Adi means 'first'. Adi Shankara taught Buddhism in the garb of Hinduism, some of his contemporaries said. It is not as simple as that, though. [WP, s.v. "Adi Shankara"; EB, "Shankara"]
Shankara painting
"I am beyond all comprehension." - Shankara

Adi Shankara, text It is said that the philosopher and theologian Shankara (Sankara) could read, write, and speak Sanskrit at the age of one. His father died when the boy was five.

A body of legendary stories and anecdotes about Shankara exists. One of them:

Wisdom After his father had died, and when the boy was bathing in a river, a crocodile caught hold of his leg and started to drag him. He used the occasion to console his mother - and he would perform her funeral rites, said he, if she would let him become a renunciant. And so he did. Later.

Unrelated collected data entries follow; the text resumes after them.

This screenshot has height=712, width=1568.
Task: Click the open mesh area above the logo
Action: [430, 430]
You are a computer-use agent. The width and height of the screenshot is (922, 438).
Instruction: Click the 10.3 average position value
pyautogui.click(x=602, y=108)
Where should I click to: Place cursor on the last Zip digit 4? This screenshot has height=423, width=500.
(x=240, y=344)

Some of the stories are mutually conflicting. And there are no materials to reconstruct his life with certainty from.

His date is uncertain. Britannica Online has: "born 700?, Kaladi village? [Kerala, in southern India] - died 750?, Kedarnath" [northern India]. Some hold he lived earlier. One quite founded variant date for his birth is 509 BC. Others estimate he lived later than 750 CE.

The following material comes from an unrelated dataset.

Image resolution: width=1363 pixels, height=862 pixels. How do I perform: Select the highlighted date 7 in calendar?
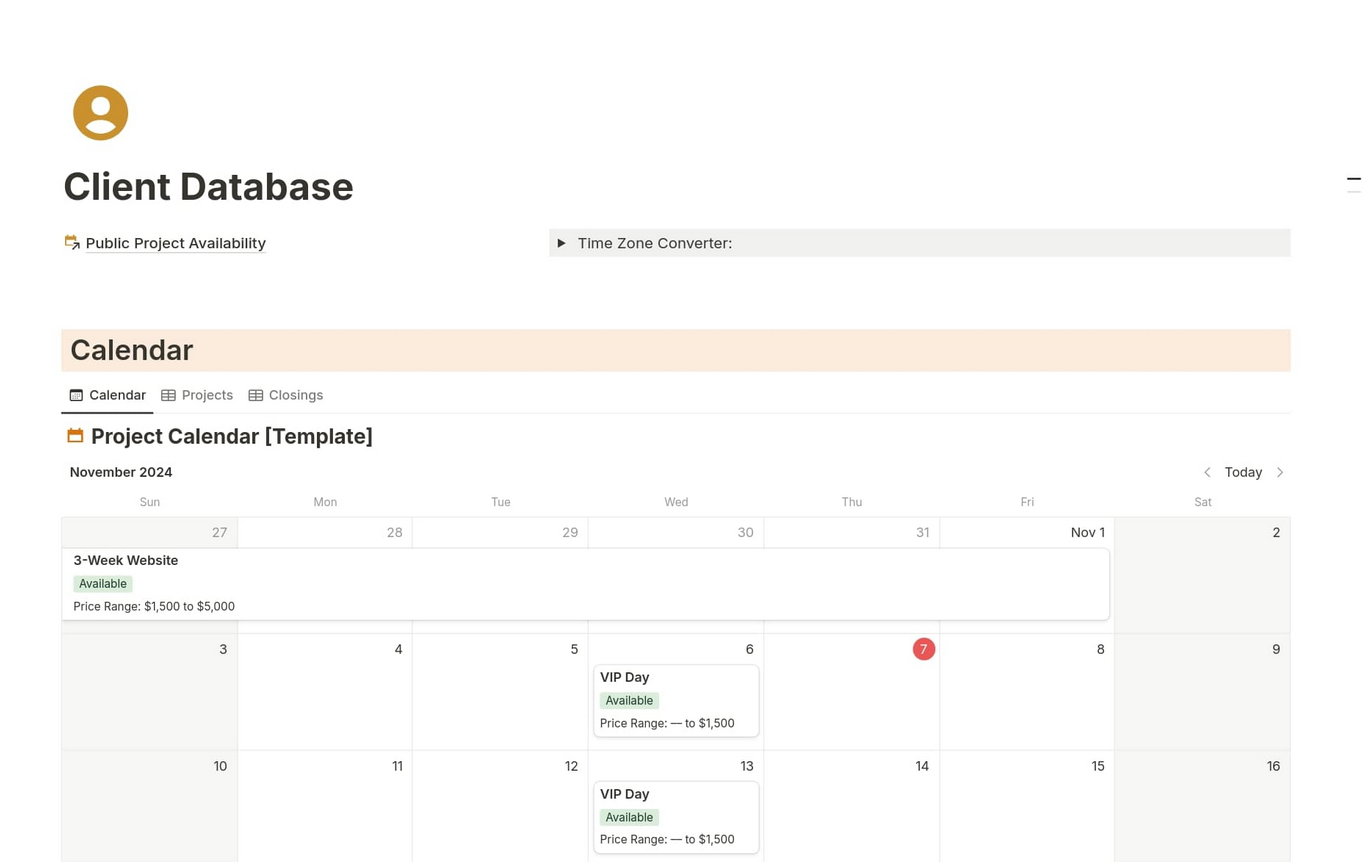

Shankara studied under Govinda, who was a pupil of Gaudapada. Gaudapada authored a Vedanta work that is markedly influenced by Mahayana Buddhism.

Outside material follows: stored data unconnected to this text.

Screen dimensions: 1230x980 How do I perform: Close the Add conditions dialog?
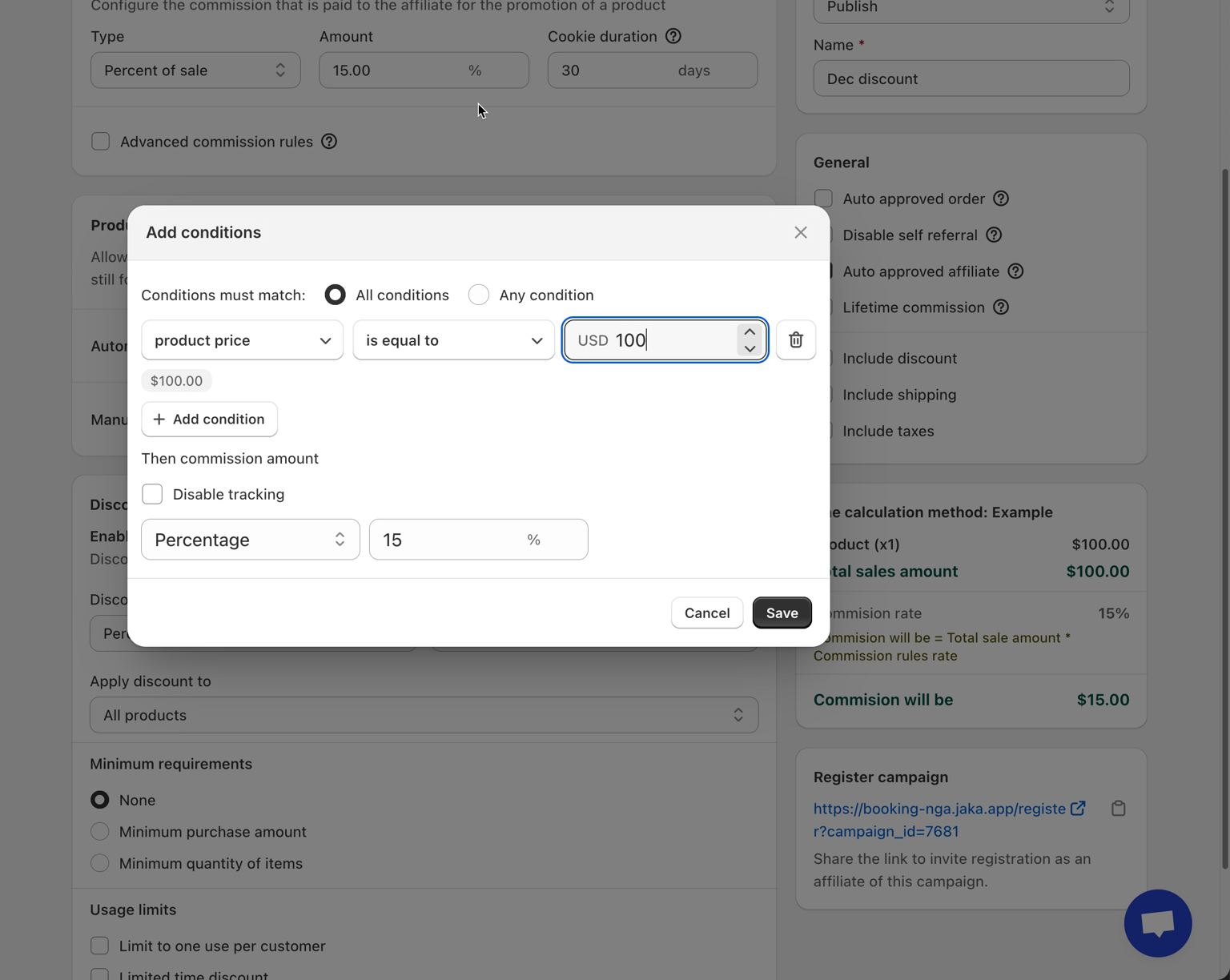tap(800, 232)
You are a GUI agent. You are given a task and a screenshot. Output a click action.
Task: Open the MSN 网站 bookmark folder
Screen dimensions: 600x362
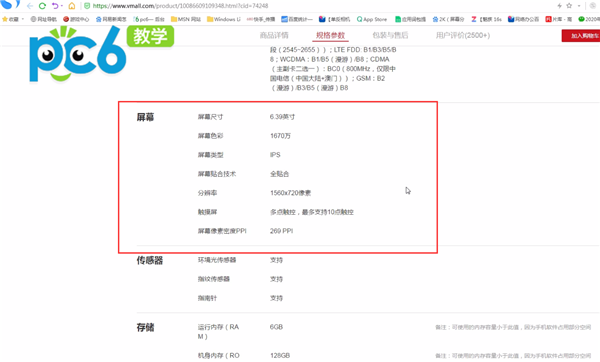pos(186,19)
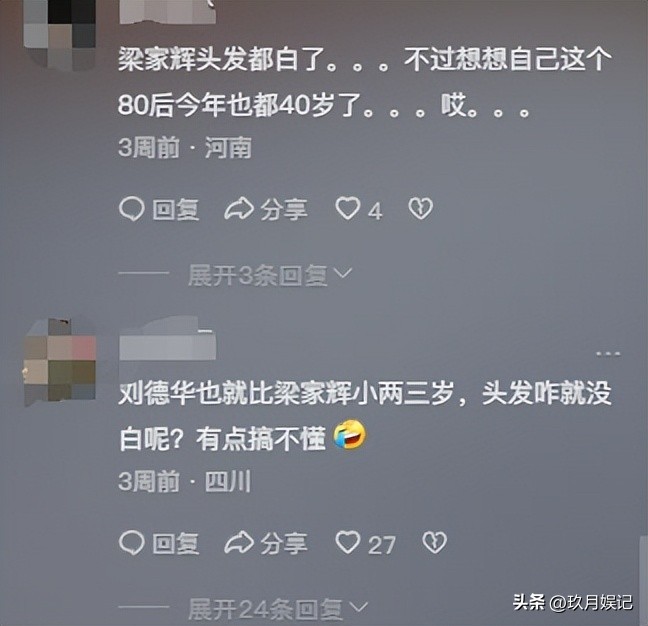Open three-dot menu on second comment
Image resolution: width=648 pixels, height=626 pixels.
[x=608, y=354]
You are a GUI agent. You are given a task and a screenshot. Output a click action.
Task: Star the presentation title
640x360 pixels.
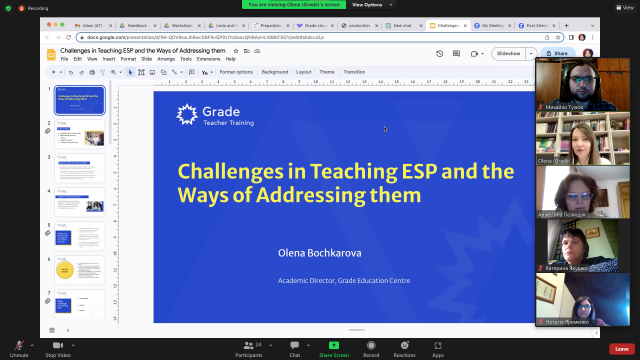(x=236, y=51)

He sought to restore the orthodox Brahmanical tradition without paying attention to the bhakti (devotional) movement.

Only four of his pupils are known from their writings.

Shankara is said to have founded four monasteries, in the south, east, west, and north of India.

More than 300 works in Sanskrit are attributed to him. Most of them are hardly authentic. His most renowned work is the Brahma-sutra-bhasya [Gambhirananda 2013], which is a commentary on the Brahma-sutra, a text of the Vedanta school. The commentaries [Nikhilananda 1977] on the main Upanishads that are attributed to Shankara are genuine, except perhaps the commentary on the Svetasvatara Upanishad. It is likely that he is the author of a Yoga-sutras Commentary [Leggett 1990]. The Yoga Sutras contain fundamental yoga teachings.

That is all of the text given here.